Il segretario della Cgil trasporti della Basilicata aggiunge infatti che “negli ultimi 30 anni, la regione non ha avuto un progetto chiaro: Matera è ancora in attesa della ferrovia e Potenza dell’alta velocità. Consentire il passaggio di un Frecciarossa su una linea del 1880 non è una vera innovazione, ma solo un modo per illudere i cittadini. La Regione sembra aver abbandonato il tema della mobilità, e se le associazioni, spesso non lucane, sollevano la questione sui media, è evidente che il trasporto in Basilicata non suscita più interesse.
Un tempo, politica, associazioni e sindacati erano uniti nel perseguire l’obiettivo dell’alta velocità in Basilicata, specialmente quando il Pnrr avrebbe potuto finanziare la bretella Polla-Tito, un’opera che avrebbe rivoluzionato i collegamenti regionali.

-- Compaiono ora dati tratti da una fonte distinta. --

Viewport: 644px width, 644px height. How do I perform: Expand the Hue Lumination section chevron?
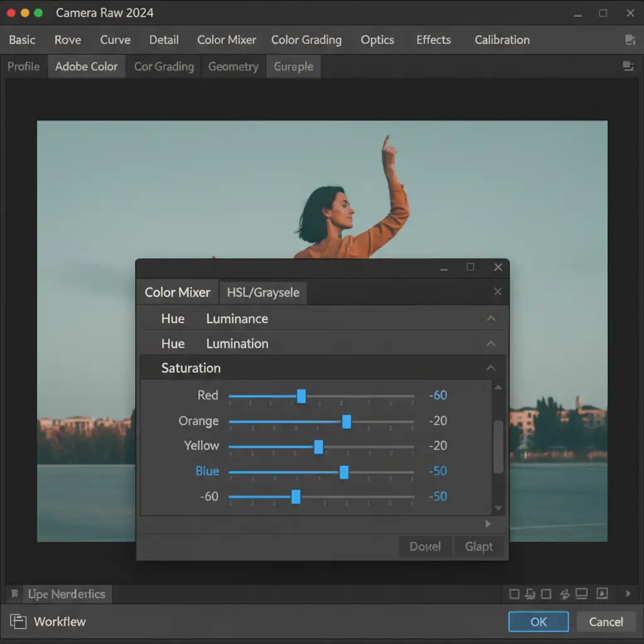[x=491, y=344]
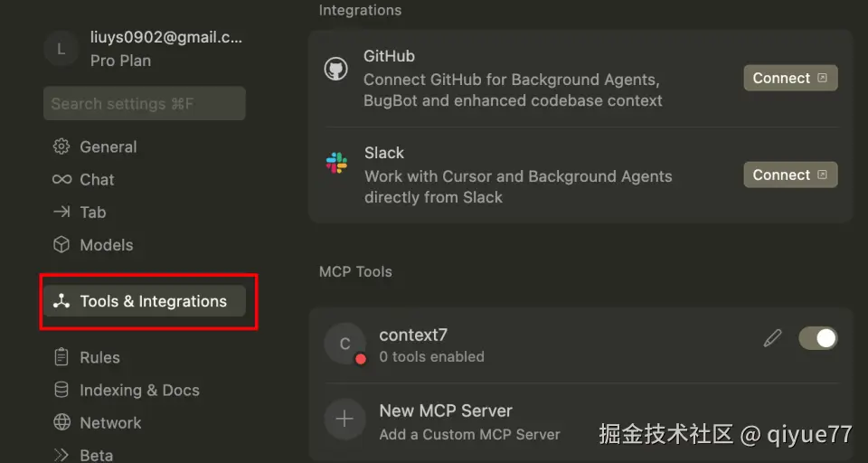Click the GitHub logo icon

pyautogui.click(x=336, y=70)
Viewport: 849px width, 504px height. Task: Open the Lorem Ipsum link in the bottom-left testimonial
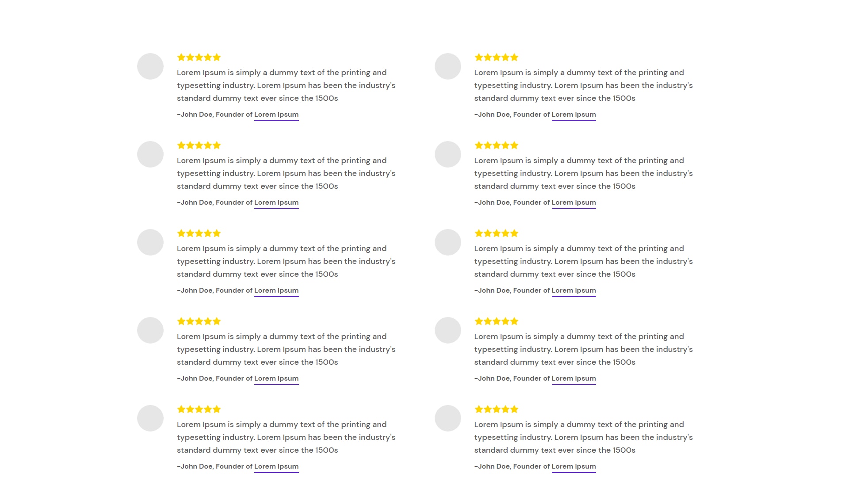point(276,466)
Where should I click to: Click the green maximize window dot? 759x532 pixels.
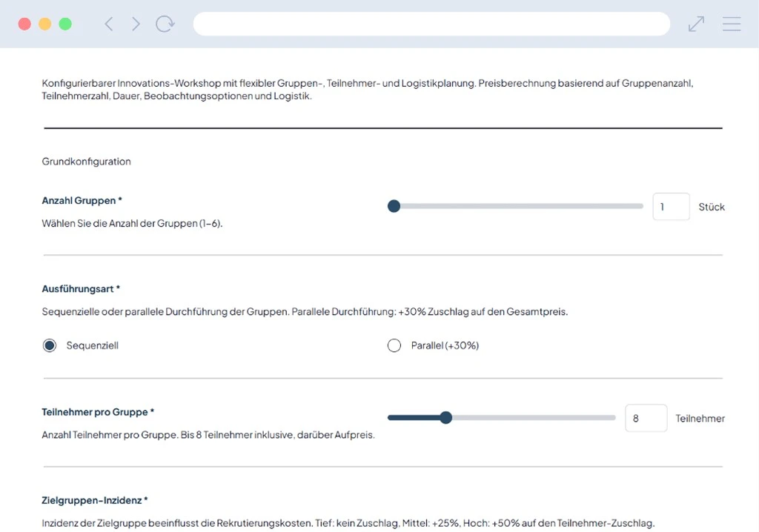click(65, 24)
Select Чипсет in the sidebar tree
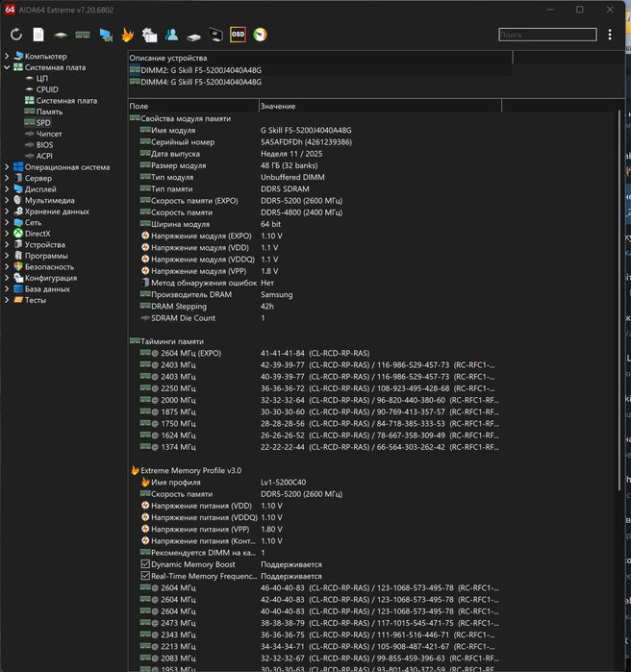The height and width of the screenshot is (672, 631). pos(49,134)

Con un investimento di poco oltre un miliardo, avremmo potuto superare l’isolamento atavico della Basilicata, collegandola in meno di 40 minuti all’aeroporto di Pontecagnano e a Salerno in un’ora. Avevamo anche un sottosegretario lucano alle infrastrutture, ma le sue scelte hanno privilegiato un tracciato obsoleto, con una velocità media di 90 km/h, passando per gallerie storicamente pericolose e con un risparmio di tempo irrisorio.
È giunto il momento di cambiare rotta: la discussione su dove collocare la fermata dell’alta velocità, che sia a Buonabitacolo o Atena, è sterile e frutto di una politica miope. Dobbiamo concentrarci su come interconnettere la regione a tali fermate e lottare per una fermata nell’area sud della Basilicata, in grado di sostenere il turismo a Maratea e servire una parte significativa della popolazione.
Serve un nuovo piano di trasporti che privilegi il ferroviario, come richiesto dall’Europa, e che valorizzi la Basilicata come regione di collegamento tra i porti del sud. È fondamentale che la gestione del trasporto non venga delegata alla Puglia, ma che vengano nominati direttori del territorio senza conflitti di interesse, impegnati esclusivamente per il bene della Basilicata.
La Cgil chiede, da sempre, un tavolo di concertazione con le associazioni dei consumatori per garantire trasparenza sui dati riguardanti la puntualità e la regolarità dei treni. Chiediamo all’assessore regionale alle Infrastrutture, Pasquale Pepe, di avere il coraggio di avviare un vero confronto con tutti gli attori coinvolti. Gestire un settore strategico senza partecipazione crea ostacoli allo sviluppo della nostra regione. La mobilità rappresenta una delle poche speranze per uscire dall’isolamento in cui la politica nazionale ci ha relegati”.